Mas estes segmentos da deliberação do CSMP são também um ataque direto a todas as mulheres em idade fértil que pretendam engravidar e constituir família. Com efeito, a mulher que estiver grávida no momento em que concorre terá de optar entre concorrer ou gozar a licença de maternidade – a mesma opção também terá de ser realizada por todos os magistrados homens que sejam previsivelmente pais naquele período de tempo.

Por outro lado, também estarão aqui incluídas as mulheres que estejam a fazer tratamentos de fertilidade, uma vez que as mesmas terão a esperança de engravidarem – pelo que “previsivelmente”, o gozo da licença de maternidade pode ocorrer naquele período de tempo delimitado pelo CSMP.

Ora, o art.o 13.o, o art.o 59.o, n.o1, e n.o2, al. c), e o art.o 68.o, n.o 3, todos da Constituição da República Portuguesa (CRP), proíbem a discriminação em razão do género e impõem uma especial proteção do trabalho das mulheres durante a gravidez – sendo uma tarefa fundamental do Estado a promoção da igualdade entre homens e mulheres (art.o 9.o, al. h, também a CRP).
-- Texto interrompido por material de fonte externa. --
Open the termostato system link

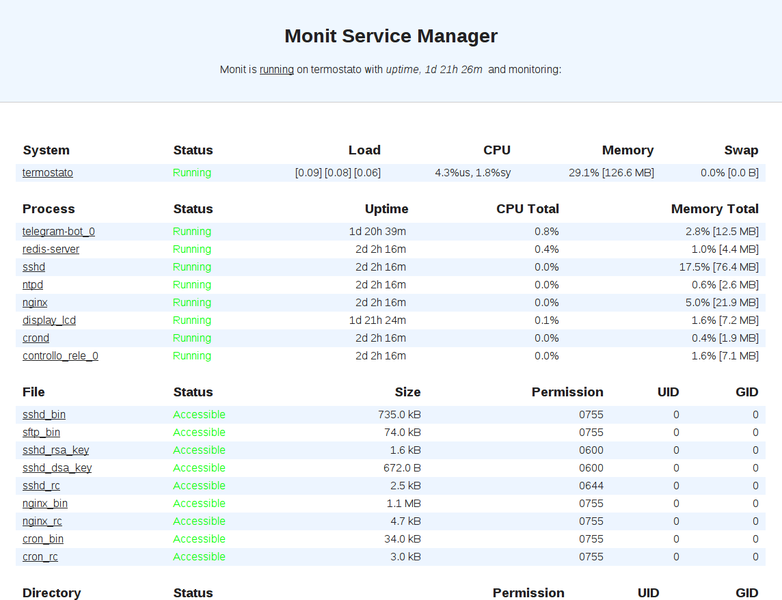click(48, 173)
Aliás, a Associação Portuguesa de Mulheres Juristas (APMJ), em comunicado enviado à Procuradoria-geral da República no dia 16 de junho, já repudiou esta deliberação do CSMP, não só porque há “um enorme retrocesso na especialização”, mas também porque “viola, de forma notória, clara e ostensiva, as normas relativas à proteção na maternidade, doença, assistência a terceiros, igualdade no acesso a cargos e conciliação da vida profissional com a pessoal e familiar”.

Como refere a APMJ “ao invés de a feminização da profissão ser acompanhada de reformas estruturais ao nível da conciliação do trabalho com a vida pessoal e de resposta a ausências ao serviço por força da maternidade e doença dos filhos, tarefas que ainda recaem sobre as Mulheres), o CSMP decidiu optar por restringir o acesso das Magistradas a determinados lugares, excluindo-as e penalizando-as pelo facto de serem Mulheres!!!”.

É que o CSMP ao exigir que os candidatos assumam um compromisso escrito de que, durante o espaço de um ano, não estarão ausentes mais de 60 dias, está a exigir-lhes, isso sim, que se recusem a dar assistência à família.

E, não se tenha a menor dúvida, o principal alvo destes segmentos da deliberação do CSMP são as mulheres!